The 8 problem patterns that are in use now are:
Key | Title | Description |
P1 | Systematic use of the same title. | Check across all records if there are any duplicate titles, ignoring letter (upper or lower) case. |
P2 | Equal title and description fields. | Check whether there is a title - description pair for which the values are equal, ignoring letter (upper or lower) case. |
P3 | Near-Identical title and description fields. | Determine whether there is a title - description pair for which the values are too similar (or if one contains the other). We do this ignoring the letter case. |
P5 | Unrecognisable title. | Apply heuristics to determine whether a title is not human-readable. We check whether there are at most 5 characters that are not either alphanumeric or simple spaces. We also check whether the value fully contains a dc:identifier value. |
P6 | Non-meaningful title. | Check whether the record has a title of 2 characters or less as a rough heuristic of whether a title is meaningful. |
P7 | Missing description fields. | Check whether the record is lacking a description (or only has empty descriptions). |
P9 | Very short description. | Check whether the record has a description of 50 characters or less. |
P12 | Extremely long titles. | Check whether the record has a title of more than 70 characters. |
Info |
---|
You can see that the numbering of the problem patterns is not consecutive. There are more problem patterns identified than in use at the moment. The number of problem patterns might change in the future. |
Click on the title of a specific problem pattern to see a description.
...
9.2 Record
The problem pattern viewer for records shows all the types of problem patterns that occur within a single record.
...
Note that two of the page indicators in the image above show the same icon - one for each instance of the problem pattern viewer.
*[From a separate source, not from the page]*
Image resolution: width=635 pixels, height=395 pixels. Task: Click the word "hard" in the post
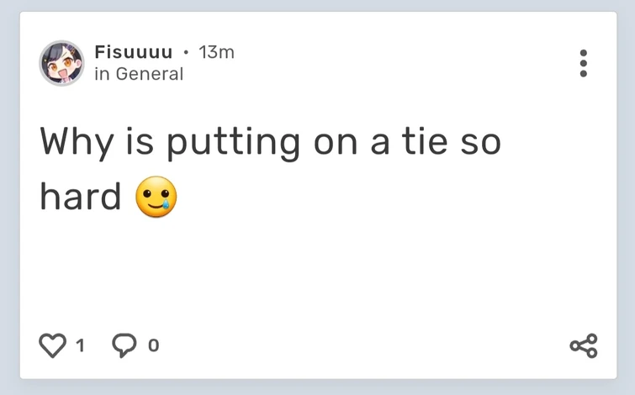pyautogui.click(x=81, y=197)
If you click on the “</>” button to the right of the problem pattern viewer, a panel expands that provides access to download links for the record.
...
...
10 Tier Zero Records
You will be warned if your dataset contains any records that have a “tier zero” rating, either for the content tier or the metadata tier in the track tab of the dataset processing page.
...
One or two indicators will be shown on the right side of the screen whenever a “tier zero” record was detected. The first is for records with content tier zero (the orb with stars), the second for records with metadata tier zero (the orb with a gauge). Only one may appear, or both, as appropriate.
...
Click the warning indicators to see the tier-zero warning panel. This panel will show links to at most 10 sample records that were detected as having content or media tier 0.
...
These links open the Record Report (see above) for the clicked record, opening the relevant subsection of the report according to whether the tier zero warning pertained to the content-tier or the metadata-tier. The small yellow triangular warning icons will be visible until the warnings have been reviewed. Only one warning is present in the image above, because the content tier zero records have already been viewed.
...
11 Troubleshooting
Dataset not found
...
Every two weeks the sandbox is emptied. It is highly possible that the dataset has been removed because of this.